The enormous, humongous trade deficit is doing incredible damage to our economy. Our country’s elites used to care about that.

In 2003 Warren Buffett wrote a highly-influerntial article, America’s Growing Trade Deficit Is Selling The Nation Out From Under Us. Here’s A Way To Fix The Problem–And We Need To Do It Now. Buffett began, “I’m about to deliver a warning regarding the U.S. trade deficit and also suggest a remedy for the problem.” Then he added, “… our country’s ‘net worth,’ so to speak, is now being transferred abroad at an alarming rate.”

To make his point, Buffett used a hypothetical example of “two isolated, side-by-side islands of equal size, Squanderville and Thriftville.” Thriftville lived off the food they grew, and worked extra time so they could export food. The people in Squanderville stopped working and issued IOUs so they could just buy food from Thriftville, thinking “they can now live their lives free from toil but eat as well as ever.”

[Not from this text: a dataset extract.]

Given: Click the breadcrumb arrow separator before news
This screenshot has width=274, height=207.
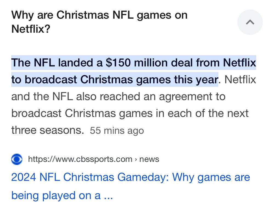Looking at the screenshot, I should 136,159.
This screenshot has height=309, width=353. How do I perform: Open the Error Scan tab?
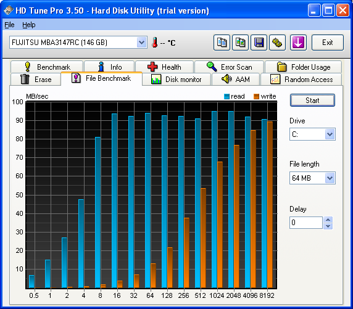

Of course, Squanderville couldn’t issue IOUs forever to buy Thriftville’s food. Eventually Thriftville owned all of Squanderville and the people there had to start working 16 hours a day to make up for the work they hadn’t done. And because Thriftville now owned Squanderville, the long hours would continue forever, generation after generation.

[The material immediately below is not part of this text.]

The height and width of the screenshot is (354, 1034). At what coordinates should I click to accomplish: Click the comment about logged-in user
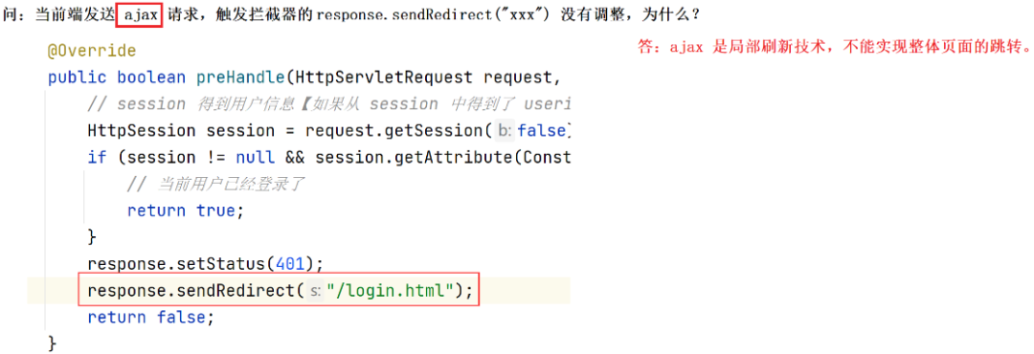click(215, 184)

The 2002 US trade deficit that had Buffett sounding this alarm was $417.4 billion — an enormous, humongous number. By 2005 it reached $708 billion. The Great Recession knocked that way down, as we stopped being able to buy so much, but we made no changes in our trade policies and recovery returned it to $560 billion in 2011. It is down to $470 billion now, largely because the oil and gas boom reduces imports. (And lower oil and gas imports do not reopen factories, etc.)

Buffett went on to explain how the trade deficit is affecting us.

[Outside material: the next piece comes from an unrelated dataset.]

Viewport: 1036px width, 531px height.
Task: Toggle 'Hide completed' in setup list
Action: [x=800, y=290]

In effect, our country has been behaving like an extraordinarily rich family that possesses an immense farm. In order to consume 4% more than we produce — that’s the trade deficit — we have, day by day, been both selling pieces of the farm and increasing the mortgage on what we still own.

When You Sell The Farm, The Jobs And Ability To Make A Living Go Away

When a family sells off the farm to a housing developer the members of the family might put a bunch of cash into their bank accounts, but all the people working at the farm are out of a job and the surrounding community loses its ability to grow food to eat in the future. That is what our country is doing. That is the inequality we are experiencing. The trade deficit is a few people selling off our jobs and ability to make a living in the future. They get really rich, and the rest of us lose everything in the long run.

To put the huge trade deficit in perspective, picture our economy if $470 billion of orders came in right now to companies that make or do things inside the US. Picture the factories reopening, the people hired, the suppliers thriving, the communities reawakening, the tax revenues filling up government coffers, etc. That is the harm that this trade deficit is doing, because those things are not happening. That is the harm done when we borrow so we can buy things made elsewhere.

The trade deficit has been draining our wealth. It is the main reason the economy is having so much trouble. The unequal distribution of our wealth is part of the problem, too, but only part. In other words, right now we are unequally redistributing less and less wealth. Our economic problem is not the budget deficit, the budget deficit partly results from the trade deficit.

The trade deficit is a few rich people selling the farm that grows the food we eat and where the rest of us work.

The Buffet Plan

Buffet proposed a simple plan to balance our trade. The government could issue “Import Certificates (ICs) to all U.S. exporters in an amount equal to the dollar value of their exports.” The number of import certificates determines the level of trade imbalance or balance that we allow.

Each exporter would, in turn, sell the ICs to parties–either exporters abroad or importers here–wanting to get goods into the U.S. To import $1 million of goods, for example, an importer would need ICs that were the byproduct of $1 million of exports. The inevitable result: trade balance.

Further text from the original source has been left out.